To be sure, there is Russia’s war on Ukraine and inflation at home to preoccupy attention. But history is likely to record Biden’s move as the moment when US-China rivalry came out of the closet. America is now pledged to do everything short of fighting an actual war to stop China’s rise.
It is not clear that corporate America, or its foreign counterparts, have fully digested what is about to hit them. For decades, serious businesses have based their growth models on having a China strategy — whether it be by exporting to China, or producing there, or both. Unless a company’s product is, say, luxury goods or agricultural commodities, Biden’s technological decoupling will hit their bottom line. His escalation also marks a final break with decades of US foreign policy that assumed China’s global integration would tame its rise as a great power.
America’s conversion to China containment is bipartisan. It was one thing for Donald Trump to target Huawei and ZTE, the Chinese telecoms conglomerates, and aim for managed trade. It is another for Trump’s Democratic successor to isolate China’s entire high-tech sector. It is notable there are no prominent voices raised in either political party against US-China decoupling. Washington’s China politics is now about which party can get more to the right of the other.
There are two big risks to Biden’s gamble.
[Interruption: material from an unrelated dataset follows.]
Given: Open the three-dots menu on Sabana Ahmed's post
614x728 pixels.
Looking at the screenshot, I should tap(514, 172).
The first is that America is now close to making regime change in China its implicit goal. The new restrictions are not confined to the export of high-end US semiconductor chips. They extend to any advanced chips made with US equipment. This incorporates almost every non-Chinese high-end exporter, whether based in Taiwan, South Korea or the Netherlands. The ban also extends to “US persons”, which includes green card holders as well as US citizens. That presents a binary choice between America or China. Most will choose the US. But there are tens of thousands of Chinese green card holders who will now be inclined to believe Beijing’s claim that there can be no such thing as divided loyalty.
The hit to China’s economy will be far bigger than the word “semiconductor” implies. Biden’s move draws on the premise that any advanced chip can be used by China’s military, including for nuclear weapon and hypersonic missile development. It is also meant to undercut China’s goal of dominating global artificial intelligence by 2030. But all such chips are dual use, which means that the US is now committed to blocking China in all kinds of civilian technologies that make up a modern economy.
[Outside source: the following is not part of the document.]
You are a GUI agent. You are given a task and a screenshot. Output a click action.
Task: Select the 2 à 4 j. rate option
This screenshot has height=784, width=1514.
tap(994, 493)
In most American and many western eyes, such steps look like a fair response to decades of Chinese intellectual property theft that has fuelled its military growth. In Chinese eyes, it will look like the US wants to keep communist China permanently down. It is no great leap from that to regime change.
The more imminent risk is that Biden’s gamble could prompt Xi Jinping, China’s president, to accelerate his timetable for Taiwan reunification. The island state is by far the world’s largest maker of high-end chips. That Biden’s move took place shortly before China’s 20th party congress, which ends on Saturday with a likely third five-year term for Xi, is notable. Many China watchers think Xi wanted to put the party congress behind him before turning to his vow of fixing the Taiwan problem. Biden could have made a violent resolution to China’s Taiwan policy more likely. He could equally have given Xi pause for thought. We will find out.
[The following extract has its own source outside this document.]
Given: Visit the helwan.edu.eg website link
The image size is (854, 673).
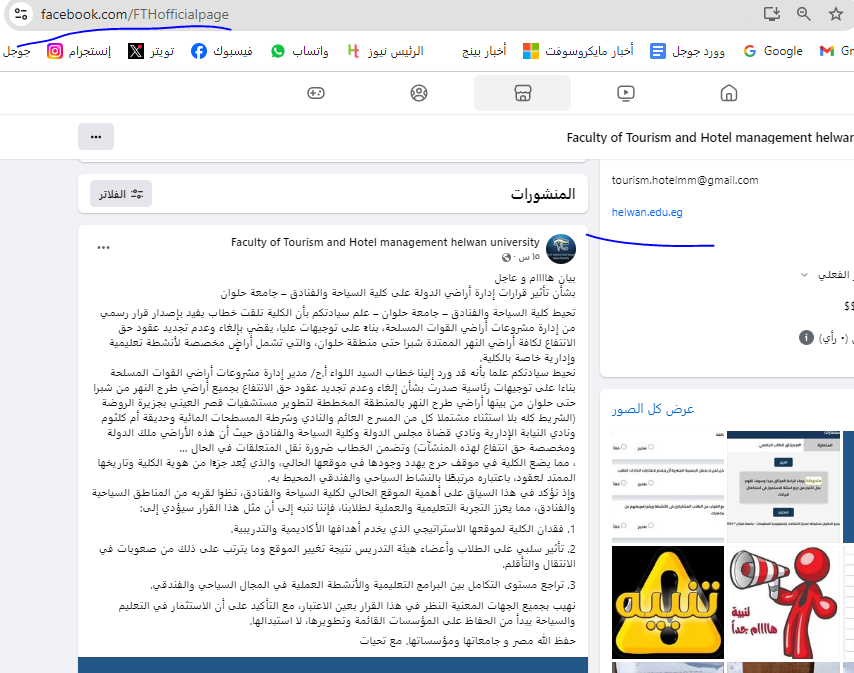Looking at the screenshot, I should click(x=647, y=212).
What we do know is that national security is once again the lens through which Washington sees the world. Rest in peace “the world is flat” and the “end of history”. The US has endorsed a zero-sum metric in which China’s rise is seen as being at America’s expense. You could say that Biden is belatedly reacting to what China has been talking about for years — with increasing unsubtlety by Xi. But that is hardly reassuring. It means that the world’s hegemon and its only serious rival now see each other through the same lens. As is usually the case in history, nobody else gets much of a say.
Will Biden’s gamble work? I’m not relishing the prospect of finding out. For better or worse, the world has just changed with a whimper not a bang. Let us hope it stays that way.